What you should do: Through the last line of the entries, please copy every line exactly, starting with the one that contains "This screenshot has width=956, height=589.".

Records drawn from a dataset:
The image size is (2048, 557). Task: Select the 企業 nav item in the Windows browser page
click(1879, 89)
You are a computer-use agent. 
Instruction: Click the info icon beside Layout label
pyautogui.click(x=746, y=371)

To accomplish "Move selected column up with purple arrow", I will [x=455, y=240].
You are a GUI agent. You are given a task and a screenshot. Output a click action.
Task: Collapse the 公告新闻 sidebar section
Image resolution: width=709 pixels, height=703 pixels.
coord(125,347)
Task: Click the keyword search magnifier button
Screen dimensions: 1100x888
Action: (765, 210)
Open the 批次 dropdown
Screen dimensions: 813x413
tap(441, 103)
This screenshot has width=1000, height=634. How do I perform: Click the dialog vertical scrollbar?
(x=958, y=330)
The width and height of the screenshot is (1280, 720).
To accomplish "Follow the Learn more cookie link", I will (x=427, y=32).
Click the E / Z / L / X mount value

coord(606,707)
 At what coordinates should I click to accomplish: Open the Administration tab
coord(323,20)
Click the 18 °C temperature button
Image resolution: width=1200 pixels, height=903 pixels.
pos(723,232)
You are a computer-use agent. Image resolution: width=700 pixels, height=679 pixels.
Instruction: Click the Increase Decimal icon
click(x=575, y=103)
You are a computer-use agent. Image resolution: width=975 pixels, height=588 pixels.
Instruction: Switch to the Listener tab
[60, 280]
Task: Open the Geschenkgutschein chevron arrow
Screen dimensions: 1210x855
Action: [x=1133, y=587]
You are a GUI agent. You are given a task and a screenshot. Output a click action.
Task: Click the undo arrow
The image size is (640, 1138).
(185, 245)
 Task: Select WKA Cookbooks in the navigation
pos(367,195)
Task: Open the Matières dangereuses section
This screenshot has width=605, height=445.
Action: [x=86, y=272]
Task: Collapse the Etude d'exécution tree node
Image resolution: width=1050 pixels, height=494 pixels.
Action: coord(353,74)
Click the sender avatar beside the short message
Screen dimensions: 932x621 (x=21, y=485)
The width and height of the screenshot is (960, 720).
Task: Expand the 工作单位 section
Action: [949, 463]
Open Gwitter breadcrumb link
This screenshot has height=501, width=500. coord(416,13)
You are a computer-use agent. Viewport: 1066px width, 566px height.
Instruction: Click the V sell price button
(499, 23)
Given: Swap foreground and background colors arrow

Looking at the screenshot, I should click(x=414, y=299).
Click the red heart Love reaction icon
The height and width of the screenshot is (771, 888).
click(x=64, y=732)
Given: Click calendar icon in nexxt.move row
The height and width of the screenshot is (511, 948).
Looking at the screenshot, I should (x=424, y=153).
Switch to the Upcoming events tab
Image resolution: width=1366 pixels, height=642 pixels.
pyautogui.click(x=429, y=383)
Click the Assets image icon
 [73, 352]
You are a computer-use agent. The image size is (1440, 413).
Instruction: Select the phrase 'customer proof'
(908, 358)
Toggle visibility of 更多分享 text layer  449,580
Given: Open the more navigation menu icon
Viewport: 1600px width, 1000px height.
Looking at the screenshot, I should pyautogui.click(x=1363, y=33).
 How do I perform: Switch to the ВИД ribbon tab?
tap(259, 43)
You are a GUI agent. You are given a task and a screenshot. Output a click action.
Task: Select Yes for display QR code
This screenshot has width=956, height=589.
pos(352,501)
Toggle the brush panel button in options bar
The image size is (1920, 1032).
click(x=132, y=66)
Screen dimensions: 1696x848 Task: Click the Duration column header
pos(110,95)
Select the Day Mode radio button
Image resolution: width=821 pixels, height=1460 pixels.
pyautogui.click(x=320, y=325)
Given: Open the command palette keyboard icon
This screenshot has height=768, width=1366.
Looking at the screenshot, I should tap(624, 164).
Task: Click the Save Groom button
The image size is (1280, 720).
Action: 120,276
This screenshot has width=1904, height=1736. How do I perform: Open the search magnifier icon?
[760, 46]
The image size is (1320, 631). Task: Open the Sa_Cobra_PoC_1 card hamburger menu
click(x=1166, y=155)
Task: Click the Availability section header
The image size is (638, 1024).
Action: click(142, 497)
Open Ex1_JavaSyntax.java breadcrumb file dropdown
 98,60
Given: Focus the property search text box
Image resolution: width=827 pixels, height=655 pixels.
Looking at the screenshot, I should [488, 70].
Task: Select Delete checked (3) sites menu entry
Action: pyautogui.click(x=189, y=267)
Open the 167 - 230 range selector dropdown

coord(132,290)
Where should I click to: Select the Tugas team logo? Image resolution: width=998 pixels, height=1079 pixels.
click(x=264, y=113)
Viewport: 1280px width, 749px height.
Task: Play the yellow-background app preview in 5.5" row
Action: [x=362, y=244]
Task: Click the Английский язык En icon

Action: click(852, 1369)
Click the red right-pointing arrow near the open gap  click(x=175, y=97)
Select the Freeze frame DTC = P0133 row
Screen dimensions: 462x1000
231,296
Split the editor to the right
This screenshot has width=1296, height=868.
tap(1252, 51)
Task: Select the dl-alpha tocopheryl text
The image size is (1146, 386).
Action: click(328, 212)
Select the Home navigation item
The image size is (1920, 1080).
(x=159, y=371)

Task response:
This screenshot has width=956, height=589.
pos(352,501)
Toggle the brush panel button in options bar
The image size is (1920, 1032).
click(x=132, y=66)
Screen dimensions: 1696x848 Task: Click the Duration column header
pos(110,95)
Select the Day Mode radio button
Image resolution: width=821 pixels, height=1460 pixels.
pyautogui.click(x=320, y=325)
Given: Open the command palette keyboard icon
This screenshot has height=768, width=1366.
Looking at the screenshot, I should tap(624, 164).
Task: Click the Save Groom button
The image size is (1280, 720).
Action: 120,276
This screenshot has width=1904, height=1736. How do I perform: Open the search magnifier icon?
[760, 46]
The image size is (1320, 631). Task: Open the Sa_Cobra_PoC_1 card hamburger menu
click(x=1166, y=155)
Task: Click the Availability section header
The image size is (638, 1024).
Action: click(142, 497)
Open Ex1_JavaSyntax.java breadcrumb file dropdown
 98,60
Given: Focus the property search text box
Image resolution: width=827 pixels, height=655 pixels.
Looking at the screenshot, I should [488, 70].
Task: Select Delete checked (3) sites menu entry
Action: pyautogui.click(x=189, y=267)
Open the 167 - 230 range selector dropdown

coord(132,290)
Where should I click to: Select the Tugas team logo? Image resolution: width=998 pixels, height=1079 pixels.
click(x=264, y=113)
Viewport: 1280px width, 749px height.
Task: Play the yellow-background app preview in 5.5" row
Action: [x=362, y=244]
Task: Click the Английский язык En icon

Action: click(852, 1369)
Click the red right-pointing arrow near the open gap  click(x=175, y=97)
Select the Freeze frame DTC = P0133 row
Screen dimensions: 462x1000
231,296
Split the editor to the right
This screenshot has width=1296, height=868.
tap(1252, 51)
Task: Select the dl-alpha tocopheryl text
The image size is (1146, 386).
Action: click(328, 212)
Select the Home navigation item
The image size is (1920, 1080).
(x=159, y=371)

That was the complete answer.